Window Driver, aka JWD or wd, repays an evening's study. The first page to consult is here:
http://www.jsoftware.com/jwiki/Guides/Window%20Driver/Command%20Reference
…all the rest can be accessed from the Other Documents section.
If all you need is a utf-8 text window or two, why muck about with your own Qt windows when you can make the IDE sit up and beg? JWD really takes the pain out of Qt. It's so intuitive it's ideal for J beginners to pick up and be creative with. For a bit of 1970s nostalgia, it can even do character-based animations.
Learning and Teaching J: Language in General and for Programming
We look at the start of an essay about linguistic evolution, then a study of the bug-proneness of languages, ultimately grouped into types of language and types of bugs.
The Rise and Fall of the English Sentence
The surprising forces influencing the complexity of the language we speak and write.
BY JULIE SEDIVYNOVEMBER 16, 2017
“[[[When in the course of human events it becomes necessary for one people [to dissolve the political bands [which have connected them with another]] and [to assume among the powers of the earth, the separate and equal station [to which the laws of Nature and of Nature’s God entitle them]]], a decent respect to the opinions of mankind requires [that they should declare the causes [which impel them to the separation]]].” —Declaration of Independence, opening sentence
An iconic sentence, this. But how did it ever make its way into the world? At 71 words, it is composed of eight separate clauses, each anchored by its own verb, nested within one another in various arrangements. The main clause (a decent respect to the opinions of mankind requires …) hangs suspended above a 50-word subordinate clause that must first be unfurled. Like an intricate equation, the sentence exudes a mathematical sophistication, turning its face toward infinitude.
To some linguists, Noam Chomsky among them, sentences like these illustrate an essential property of human language. These scientists have argued that recursion, a technique that allows chunks of language such as sentences to be embedded inside each other (with no hard limit on the number of nestings) is a universal human ability, perhaps even the one uniquely human ability that supports language. It’s what allows us to create—literally—an infinite variety of novel sentences out of a limited inventory of words.

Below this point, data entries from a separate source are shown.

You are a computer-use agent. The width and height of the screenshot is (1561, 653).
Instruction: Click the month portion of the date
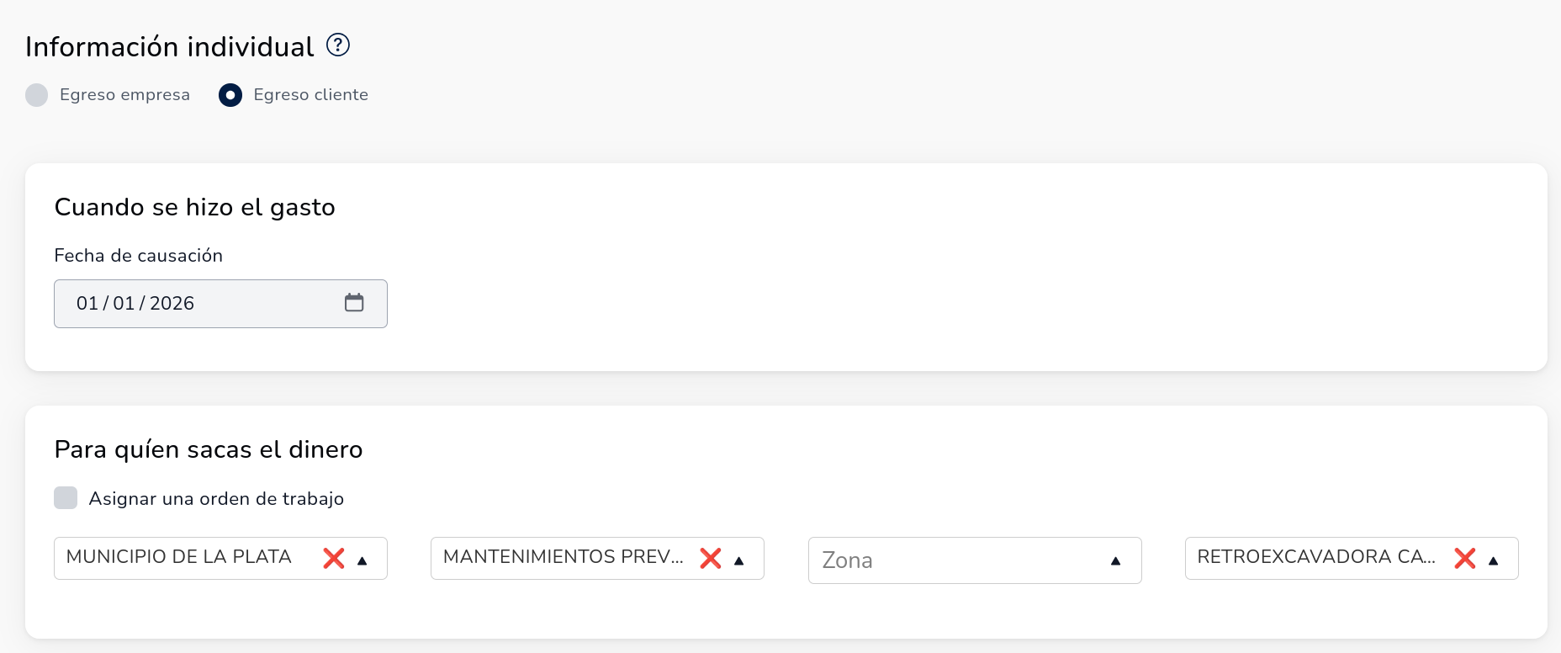coord(124,303)
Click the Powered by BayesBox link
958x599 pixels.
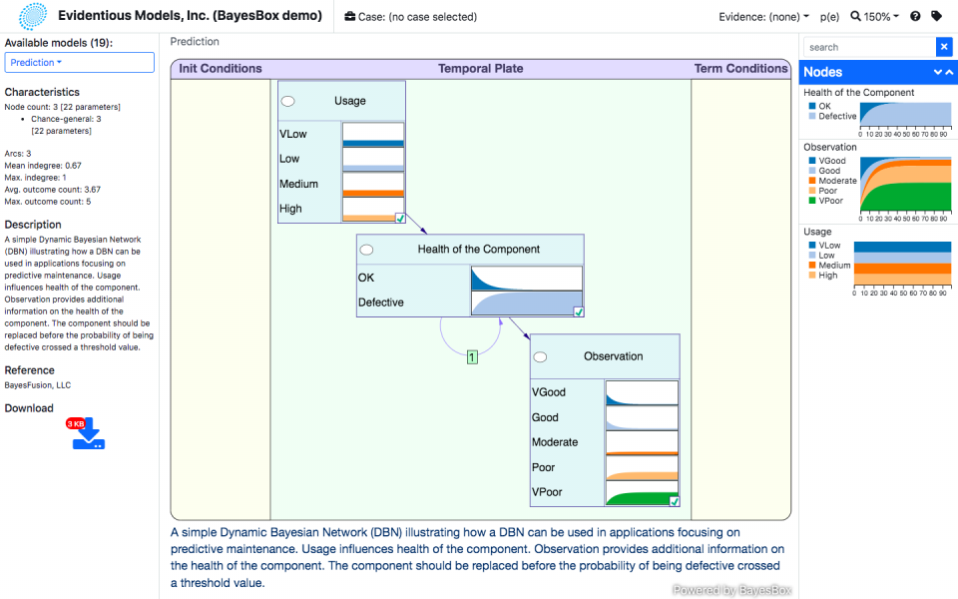(x=731, y=590)
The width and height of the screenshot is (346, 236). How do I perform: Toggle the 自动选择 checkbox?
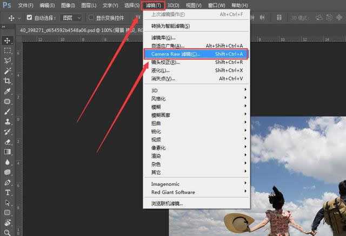(29, 17)
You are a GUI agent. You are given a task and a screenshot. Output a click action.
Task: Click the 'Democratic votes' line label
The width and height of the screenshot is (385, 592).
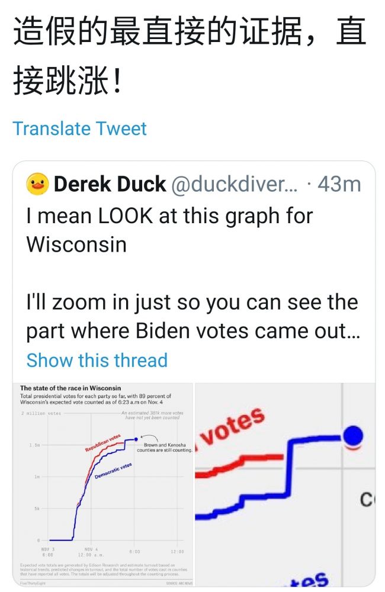[113, 471]
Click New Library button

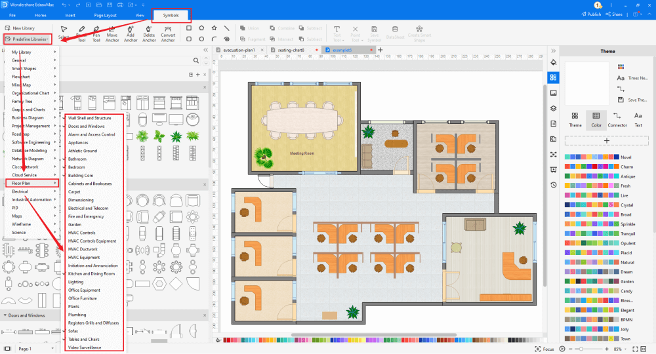24,28
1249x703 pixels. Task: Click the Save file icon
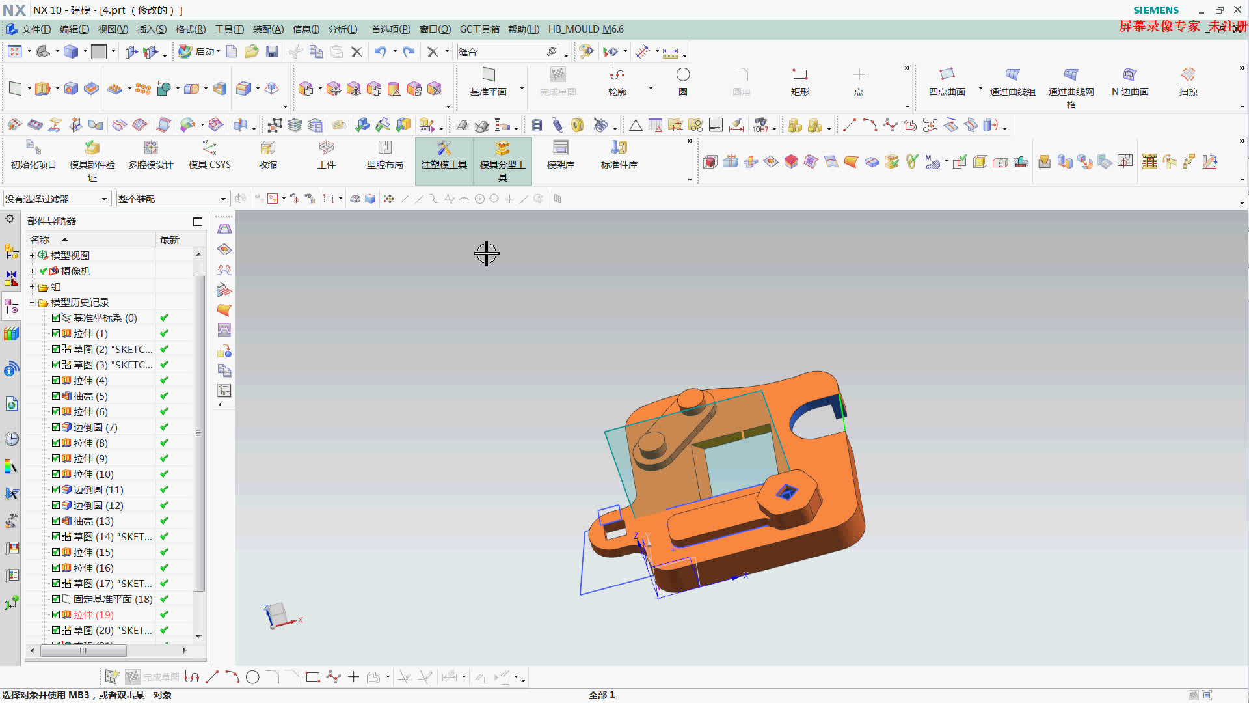(272, 51)
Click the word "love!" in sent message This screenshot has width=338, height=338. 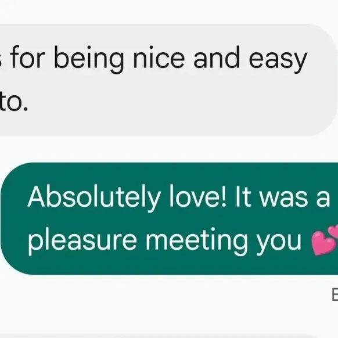tap(198, 196)
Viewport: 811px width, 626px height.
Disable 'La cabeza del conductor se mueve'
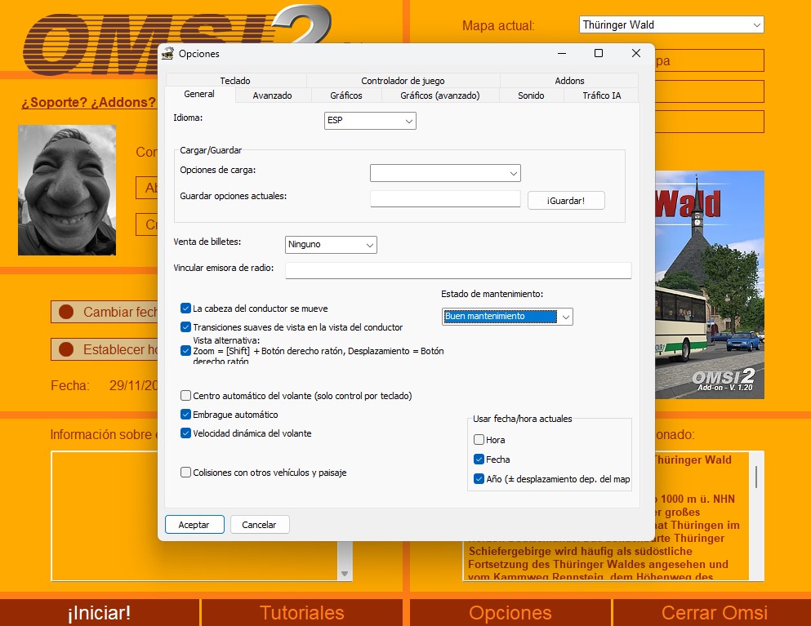point(185,309)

But that leads to a curious puzzle: Complex sentences are not ubiquitous among the world’s languages. Many languages have little use for them. They prefer to string together simple clauses. They may even lack certain words such as relative pronouns that and which or connectors like if, despite, and although—these words make it possible to link clauses together into larger sentences. Allegedly, the Pirahã language along the Maici River of Brazil lacks recursion altogether. According to linguist Dan Everett, Pirahã speakers avoid linguistic nesting of all kinds, even in structures such as John’s brother’s house. (Instead, they would say something like: Brother’s house. John has a brother. It is the same one.)
This can’t be pinned on biological evolution. All evidence suggests that humans around the world are born with more or less the same brains. Abundant childhood exposure to a language with layered sentences practically guarantees their mastery. Even adult Pirahã speakers, who have remained unusually isolated from European languages, pick up the trick of complex syntax, provided that they spend enough time interacting with speakers of Brazilian Portuguese, a language that offers an adequate diet of embedded structures. Sentences like the opening line of the Declaration of Independence simply do not occur in conversation.
More useful is the notion of linguistic evolution. It’s the languages themselves, rather than the brains, that have evolved along different paths. And just as different species are shaped by adaptations to specific ecological niches, certain linguistic features—like sentence complexity—survive and thrive under some circumstances, whereas other features take hold and spread within very different niches.
Brief Summary
This essay then proceeds to argue the case that the invention of writing has resulted in an acceleration of the evolution of language. The major part of the argument is that language complexity, as measured by recursion and depth of nesting of clauses, is significantly higher in cultures with written language than in those which are primarily oral.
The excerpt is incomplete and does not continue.